Edward S. Lampert
Der Unscheinbare

Vor ein paar Tagen zogen die Aktien der amerikanischen Kaufhauskette Macy's plötzlich an. Auf dem Parkett machte ein Gerücht die Runde: Eddi ist auf der Jagd. Gemeint war Edward S. Lampert – Hedge-Fonds-Manager, Milliardär und einer der erfolgreichsten, aber auch geheimnisvollsten Investoren Amerikas. Der erst 44-jährige Lampert beflügelt die Phantasien der Börsianer.

NEW YORK. Ein Engagement beim Traditionshaus Macy's würde passen. Hat Lampert doch bereits mit Sears und Kmart zwei andere Handelshäuser im Schwitzkasten.

Im April teilte er der amerikanischen Börsenaufsicht SEC in wenigen, trockenen Sätzen mit, dass sein Hedge-Fonds, ESL Investments, seit eineinhalb Jahren für mehr als 800 Mill. Dollar Aktien der Citigroup gekauft hat. Der Chef der amerikanischen Großbank, Charles Prince, steht mit dem Rücken zur Wand und muss in diesem Jahr zeigen, dass er dem Finanz-Koloss Beine machen kann. Lampert, so hoffen die Spekulanten, wird Druck machen und vielleicht sogar für eine Aufspaltung des Konzerns sorgen.

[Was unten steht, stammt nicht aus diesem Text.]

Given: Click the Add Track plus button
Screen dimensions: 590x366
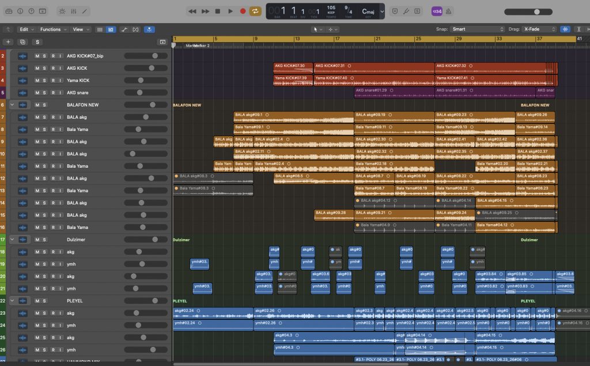Looking at the screenshot, I should click(8, 42).
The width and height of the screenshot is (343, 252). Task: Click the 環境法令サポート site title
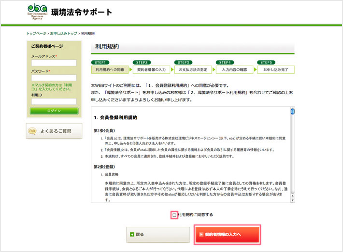[x=81, y=12]
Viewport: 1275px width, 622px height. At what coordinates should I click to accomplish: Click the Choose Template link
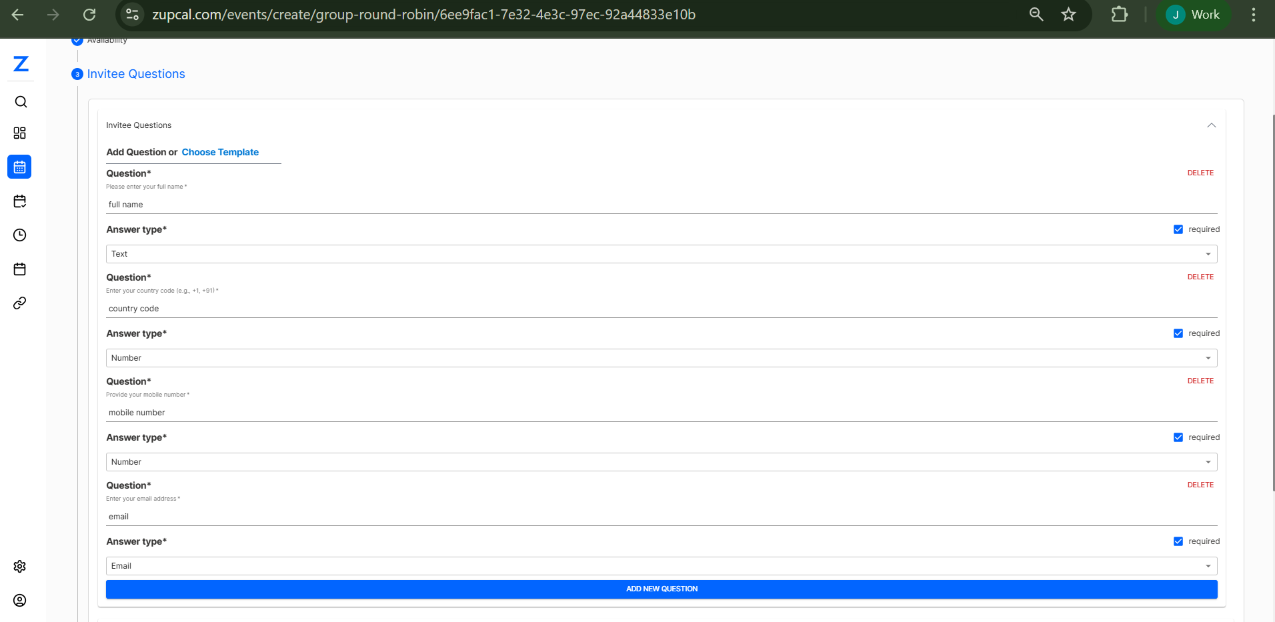click(x=220, y=152)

Auch beim angeschlagenen Autobauer General Motors (GM) war Lampert auf der Pirsch. Im vergangenen Jahr wurde offenbar, dass er über seine Tochterfirma RBS Partners 1,75 Millionen GM-Aktien aufgekauft hatte. Seine Absichten blieben im Dunkeln.

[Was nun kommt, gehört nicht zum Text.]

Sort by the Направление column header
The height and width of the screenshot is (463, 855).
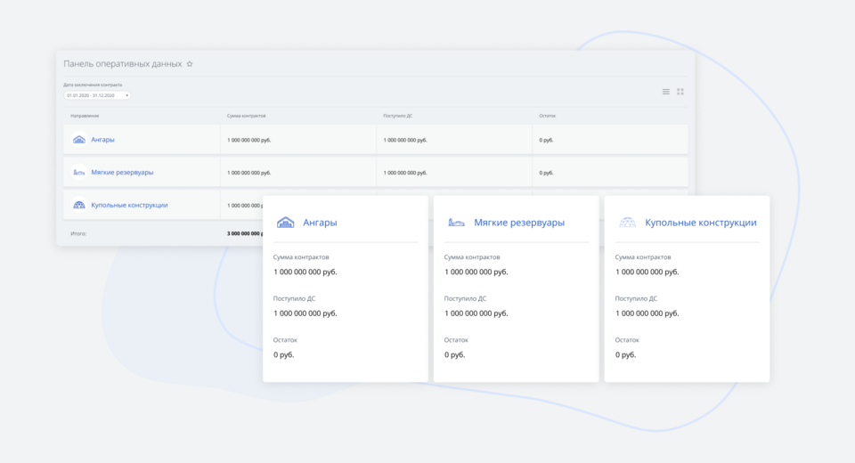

Dreh- und Angelpunkt seiner Investment-Streifzüge ist jedoch die Handelskette Kmart, die Lampert vor zwei Jahren mit dem Kaufhauskonzern Sears Roebuck verschmolzen hat. Zunächst kaufte der Finanzier die Anleihen der im Konkurs befindlichen Kmart auf und übernahm ein Jahr später die Kontrolle. Der Schachzug kostete ihn zwar knapp eine Milliarde Dollar, doch allein die Immobilien der Kette waren mehr als das Doppelte wert. Zwei Jahre später nutzte er den stetigen Cash-flow von Kmart zum Angriff auf Sears.

Mit einem harten Sparkurs trimmte er den neuen Handelskonzern auf Gewinn. Einige Analysten betrachten die Strategie des Handelsnovizen skeptisch. Marktanteile wurden zu Gunsten höherer Margen aufgegeben. Statt zu investieren, kauft Lampert lieber eigene Aktien zurück. Auf Dauer, so die Kritiker, lasse sich das nicht durchhalten. Die Börsianer glauben jedoch an Lampert. Der Kurs von Sears ist seit der Übernahme vor vier Jahren um mehr als 70 Prozent gestiegen. Mit rund 3,4 Milliarden Dollar in der Kriegskasse kann Lampert nach neuen Übernahmezielen Ausschau halten. Die Baumarktkette Home Depot und der Bekleidungshändler Gap gelten als potenzielle Kandidaten des Finanziers.

Der Sohn eines Anwalts wuchs auf Long Island auf und verdankt sein Interesse an Finanzthemen seiner Großmutter. Mit ihr zusammen blätterte Lampert schon als Kind den Börsenteil der großen Zeitungen durch. „Risiko-Arbitrage war für mich eine intellektuell Herausforderung“, erzählte er einmal, „man muss die Situation in einer sehr kurzen Zeit analysieren und den Zusammenhang zwischen Risiken und Gewinn genau verstehen.“ Sein großes Vorbild ist Warren Buffett, dessen langfristig angelegte Investmentphilosophie er teilt und häufig kopiert. Ähnlich wie Buffett sucht Lampert nach unterbewerteten Unternehmen und studiert seine Übernahmeziele akribisch genau. Dabei schaut er weniger auf die Quartalsergebnisse als vielmehr auf die Fundamentaldaten der Firmen. Anders als sein Idol scheut Lampert sich jedoch nicht, aktiv in das Management seiner Unternehmen einzugreifen.